Лучи зарождающегося дня пронизывали белоснежные облака, в прозрачном утреннем воздухе все яснее обозначались луга, что крутыми волнами подкатывались к берегам Тунджи. Внизу на дороге послышался скрип телеги вставшего до свету крестьянина. Из-за холма отозвались колокольчики стад. Немного погодя пригорки сбросили с себя завесу тумана, и она поползла вниз по склону. Край неба словно загорелся, озарив далекие вершины. Медленно всплыло из-за них солнце, позолотив холм и отару овец на нем. Пощипывая на ходу росистую траву, овцы перегоняли одна другую, а за ними с длинной герлыгой в руках торопливо шагал пастух — боялся, как бы пастушка на том берегу не опередила его.
— А ну, пошла! — крикнул он и стукнул герлыгой по земле — хотел напугать отбившуюся от стада овцу, что жадно щипала сочную траву. Овца опрометью метнулась вверх по склону, ее колокольчик зазвенел тревожно, как бы призывая стадо, уже перевалившее через вершину холма, подождать ее.
Пастух поднялся на бугор. Под ним, заливая берега, несла свои мутные воды Тунджа, текла, извиваясь, как змея, уползающая в свою нору, теряясь в зарослях ивняка. Поля на том берегу еще тонули в рассветной мгле, из которой кое-где выступали верхушки копен, над самым берегом маячил тополь. Одинокий, как этот тополь, стоял на высоком холме пастух. Ветер развевал полы его полукафтана. Собака сидела рядом, не сводя с него глаз, словно ждала, что он скажет, чего ищет. А он блуждал взглядом по противоположному берегу, не обращая на нее внимания.
— Не пришла! — промолвил он, опустив голову. И где это она пропадает в последнее время? А ведь вчера он перебрался на островок посреди Тунджи, чтобы оттуда окликнуть ее, авось услышит. Она, может, и услыхала, да не пришла: заречные, они гордые. Чего доброго, решила поводить его за нос, чтобы было над чем посмеяться с подружками… Не будь этого омута под ивняком, он бы и на тот берег попробовал перебраться. Но омут глубок, не напрасно его Синим прозвали, к тому же в нем водовороты…
Солнце поднималось все выше. Вот оно заглянуло за холмы и увело из долины тени. Тунджа, искромсанная камнями и корявыми стволами ив, бешено кидалась в омут и плавно катила свои воды дальше.
…Негде ей в другом месте овец поить! Волей-неволей сюда пригонит отару в полдень. Он переждет жару здесь, под дикой грушей, и непременно увидит ее… Взгляд пастуха скользнул по земле. Цветы!.. Ах, сколько фиалок! Вдруг он оторопел.
— Земляника! — воскликнул пастух, и глаза его засияли. Здесь, оказывается, земляника растет, а он ничего об этом не знает, хотя уже немало дней бродит со своей отарой в этих местах! Нагнувшись, он стал обшаривать кустарник. Вот одна ягодка тянется навстречу — сорви, мол, меня, а остальные притаились под листьями, словно шепчутся друг с дружкой.
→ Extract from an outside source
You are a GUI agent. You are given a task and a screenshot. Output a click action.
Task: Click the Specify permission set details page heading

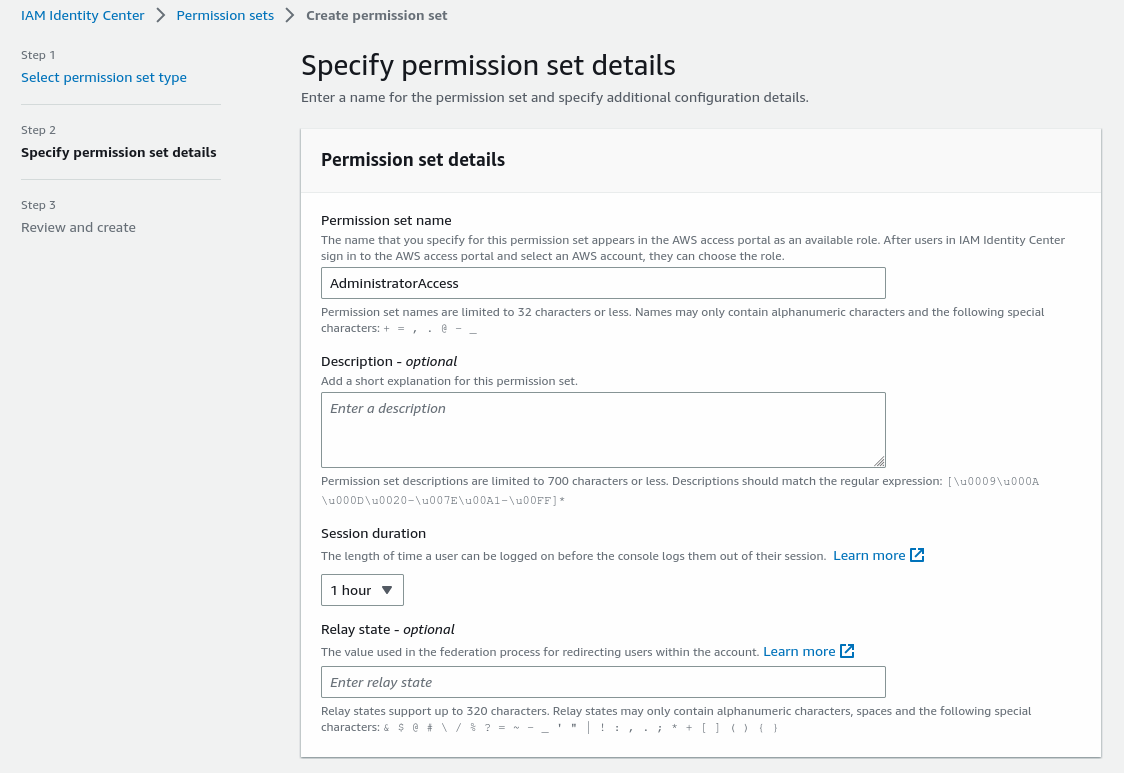(x=488, y=66)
Нет, не спрячется ни одна! Он и опомниться не успел, как в руке у него оказался целый пучок ягод, румяных, как лицо пастушки. Она бывало улыбнется ему, а потом опустит голову и лукаво посматривает исподлобья. В ее речах, верно, такая же сладость, — он никогда не слыхал ее слов.
А за рекой растет земляника? Если и растет, так еще не поспела — там, в низине, мало солнца: она первым делом поспевает на припеке. Погоди-ка! — мелькнуло у него в голове. Он покажет ей пучок и, если она попросит, перебросит на тот берег. Нет! Лучше он сплетет из лозы лукошко, нарвет земляники, спустится к реке и пустит лукошко на воду…
Поблизости найдутся кизиловые прутья, а лозняка у реки сколько угодно… Он сбежал с холма, достал нож и стал резать упругие ветки кизила.
В знойный полдень, когда кони на лугах начали мотать головами и примолкли даже кузнечики, пастушка пригнала овец к реке. С утра она искала случая ускользнуть от подруг.
К обеду они погнали овец на нижние излучины, а она отговорившись тем, что, мол, дорога там тернистая и овцы теряют много шерсти, осталась одна.
Опустив длинные шеи, овцы сбились в кучу у водопоя; собака в сторонке зевает, потягивается, время от времени отмахиваясь от мух… «Вчера он полдничал под той вон дикой грушей», — думала пастушка, прислонясь плечом к тополю и подставляя лицо свежему ветерку, тянувшему от реки. Паводок сошел, Тунджа мелеет, словно устав от буйства, кое-где из-под воды показываются камни. Светлые струи бегут среди камней, и гладкая поверхность омута покрывается рябью. Словно стена, поднимается за рекой крутой берег, поросший кустами шиповника. За ними не видно ни души.
Овцы, усеявшие отмель, стояли, погрузив морды в воду, чуть выше жадно лакала воду собака. Пастушка потупила глаза и задумалась. Может, ему надоело ждать ее, и он угнал стадо за холмы. И чего это ее подружки все утро ходили за ней, как привязанные. Долго сидела она, не двигаясь с места. Вдруг с того берега раздался пронзительный свист, овцы испуганно шарахнулись в сторону, собака насторожила уши. Пастух откуда ни возьмись бегом спускался к реке.
— Господи, летит-то как! Того и гляди, через Тунджу перемахнет! — встрепенулась, словно молодой тополек, пастушка.
— Ягоды, земляника! — крикнул пастух, показывая ей лукошко. Но голос его заглох в дружном шуме речных потоков, что неслись между камнями, точно по желобам.
Пастушка протянула руку.
— Ишь, чего захотела! — пастух шутливо спрятал лукошко за спину, глаза его смеялись. — Я небось не для тебя их нарвал… — Не удержавшись, он залился смехом.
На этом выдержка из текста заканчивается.